01/09/2024
Lang, lang ist’s her…..
Vor 28 Jahren, am heutigen Tag, habe ich das Physiotrom Studio in der kleinen Rathauspassage eröffnet. Damals war ich gerade einmal 21 Jahre alt, voller Naivität, jugendlichem Elan und einem unerschütterlichen Optimismus. Unterfinanziert und mit einem Existenzgründerkredit vom Landesförderinstitut ausgestattet, startete ich mein Abenteuer. Keine Bank wollte mir ohne Sicherheiten einen Kredit geben, und der Begriff "Physiotrom" war ohnehin vielen ein Rätsel.
Ich lebte damals mit meinen Eltern und zwei Geschwistern in einer Neubauwohnung in der Oststadt. Wie so viele andere hatten wir kein eigenes Haus und wenig Geld, aber dafür eine liebevolle Familie, die mir immer den Rücken stärkte.

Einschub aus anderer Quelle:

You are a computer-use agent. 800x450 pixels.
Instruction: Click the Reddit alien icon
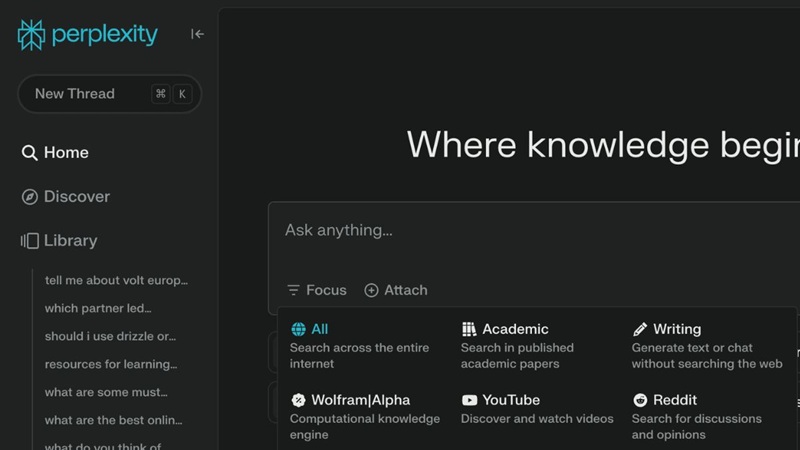(x=640, y=400)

Als junger Mensch fühlt man sich unbesiegbar, glaubt, alles zu wissen und ist bereit, jedes Hindernis zu überwinden. Rückblickend sage ich manchmal zum Glück, denn hätte ich damals gewusst, wie schwer die kommenden Jahre werden würden, hätte ich vielleicht aufgegeben.
Die Anfangsjahre waren hart. Die Raten für den Kredit waren hoch, die Einnahmen gering, und mit 24 Jahren kam mein erstes Kind zur Welt. Eine Pause oder ein Babyjahr gab es nicht – aber als junger Mensch scheint alles möglich. Ich erinnere mich an die vielen Gerichtsvollzieher, die ich beim Vornamen kannte, und die dicken Ordner voller Mahnbescheide, die ich bis heute aufbewahrt habe. Diese Erinnerungen sind Zeugnisse einer schweren Zeit, aber auch meines unermüdlichen Willens, es zu schaffen.
Das Studio ist ein großer Teil meines Lebens, meine Leidenschaft. Ich liebe es – die Kunden, meine Mitarbeiter und vor allem die Arbeit selbst. Würde ich es heute noch einmal eröffnen? Wahrscheinlich nicht, die Zeiten haben sich geändert. Doch ich bin dankbar für all die Jahre und die Erfahrungen, die mein Leben geprägt haben.
Ein herzliches Dankeschön an alle, die mich auf diesem Weg unterstützt haben!